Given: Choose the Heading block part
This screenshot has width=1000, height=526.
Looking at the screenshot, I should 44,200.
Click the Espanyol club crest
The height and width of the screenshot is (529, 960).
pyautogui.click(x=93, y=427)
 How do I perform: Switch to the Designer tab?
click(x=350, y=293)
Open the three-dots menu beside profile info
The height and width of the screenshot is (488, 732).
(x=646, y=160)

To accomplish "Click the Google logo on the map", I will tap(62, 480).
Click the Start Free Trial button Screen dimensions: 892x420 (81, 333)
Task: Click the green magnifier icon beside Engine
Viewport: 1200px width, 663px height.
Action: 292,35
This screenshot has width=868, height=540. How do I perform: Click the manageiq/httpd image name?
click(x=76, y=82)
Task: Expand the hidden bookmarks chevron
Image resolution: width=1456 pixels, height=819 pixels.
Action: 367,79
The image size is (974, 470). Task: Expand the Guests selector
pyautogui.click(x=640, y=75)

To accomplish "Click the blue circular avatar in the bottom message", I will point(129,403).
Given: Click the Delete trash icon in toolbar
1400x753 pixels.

---*---

Scan the material above for lines that contain the string "accomplish", and copy each such line.

To accomplish "Click the Google logo on the map", I will tap(62, 480).
To accomplish "Click the blue circular avatar in the bottom message", I will point(129,403).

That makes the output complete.